If drinking isn’t your thing, you might be overwhelmed by the idea of everyone in high school and college going out and partying on the weekends. You might be wondering if you will have any friends or social life at all if you don’t. What happens to you if you don’t want to drink? Is that okay?
Absolutely! You should not feel obligated to drink if it isn’t appealing to you. I promise you will not be the only one. Obviously, the percentage of people who don’t drink varies from school to school, but you can have fun and find “your people” no matter what your weekend style is.
When I was in elementary school, we had a police officer go over hundreds of facts about the problems with drinking. I’m pretty sure that presentation was set up to scare me away from alcohol, and it worked.
According to the Centers for Disease Control and Prevention (CDC), alcohol increases the possibility of unwanted sexual activity and may disrupt normal physical development. Those who begin drinking before the age of 15 are 5 times more likely to develop substance abuse problems later than those who begin drinking after 21. Today, the National Institute on Alcohol Abuse and Alcoholism states that 599,000 students between the ages of 18 and 24 receive unintentional injuries while under the influence of alcohol, and 1,825 college students between the ages of 18 and 24 die each year from alcohol-related unintentional injuries.

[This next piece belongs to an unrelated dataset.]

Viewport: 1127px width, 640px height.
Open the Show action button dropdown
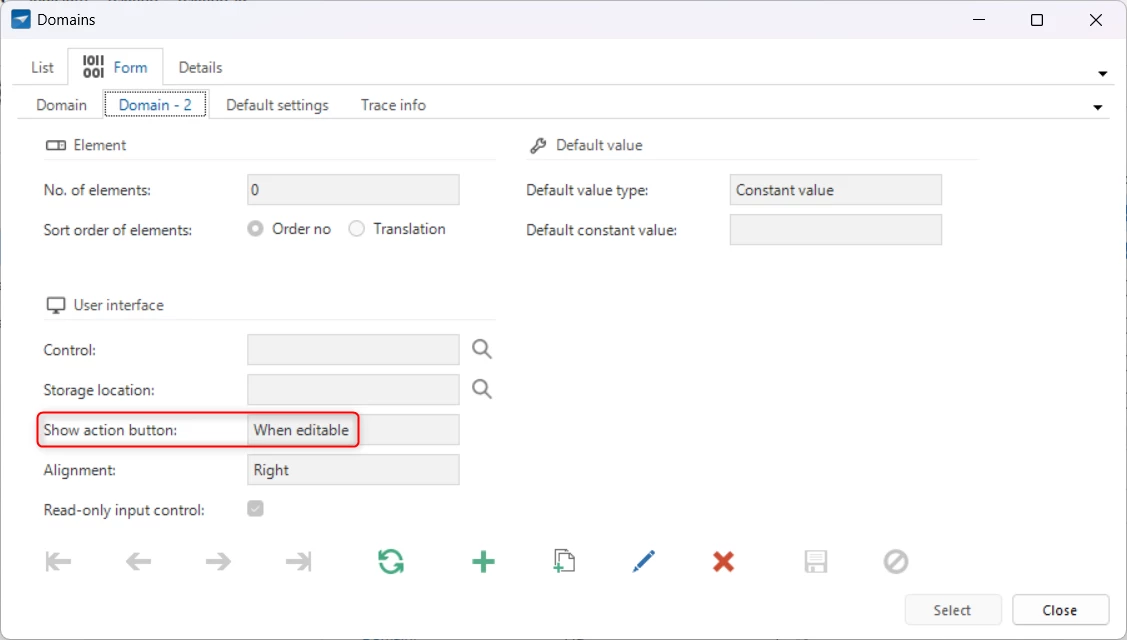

These types of statistics scared me when I was younger, and they (along with my underage status) still keep me away from the beer and bubbly. I’m not interested in drinking and the consequences. Knowing my luck something would happen to me.

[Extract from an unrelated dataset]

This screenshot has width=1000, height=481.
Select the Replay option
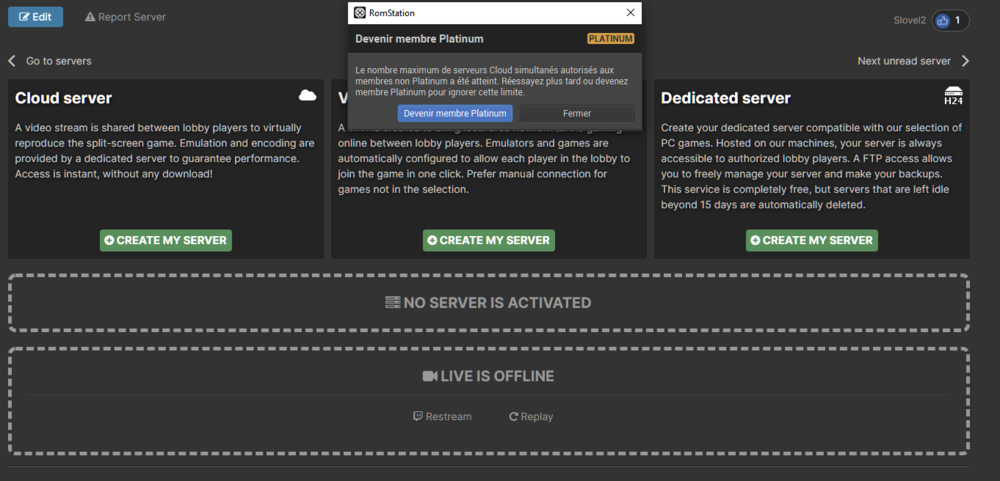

When I first got to high school and then college, I felt like I was constantly being pushed towards drinking. There were times it seemed like I was the only one who wasn’t drinking and who wasn’t planning my weekends around getting drunk. I was fine with others drinking, but I didn’t want to be involved myself. It made me feel isolated, and I hated it.

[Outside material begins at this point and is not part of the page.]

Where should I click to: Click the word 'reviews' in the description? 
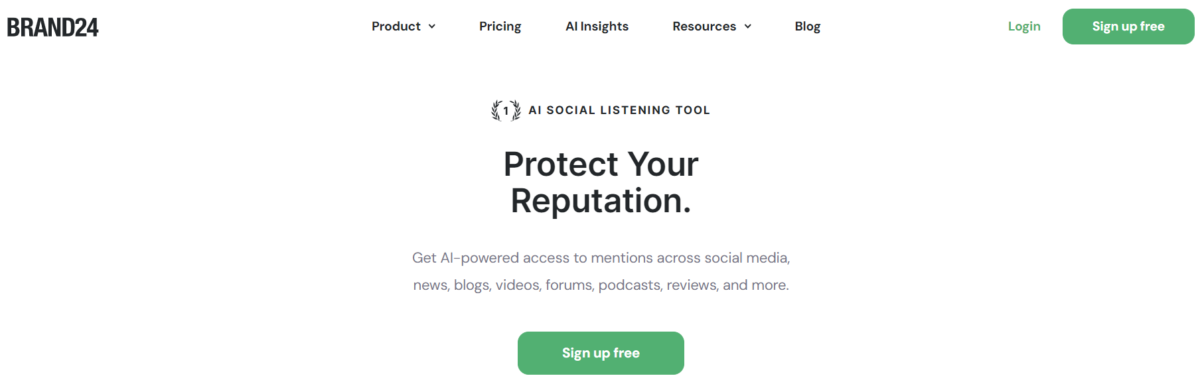692,285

In truth, far fewer people drink than it may seem. According to the CDC, only 35% of high schoolers drink. And while the percentage is higher among college students, and the percentage varies from campus to campus, there is a population that chooses to spend their time in other ways. You just have to find them.
Now a rising sophomore in college, I’ve found that I don’t have to drink to be social, and most people respect me for being completely honest and living the life I want to live. If you strongly feel like you don’t want to drink, then don’t! It is best to be honest with yourself. Don’t push yourself to do things you don’t want to do.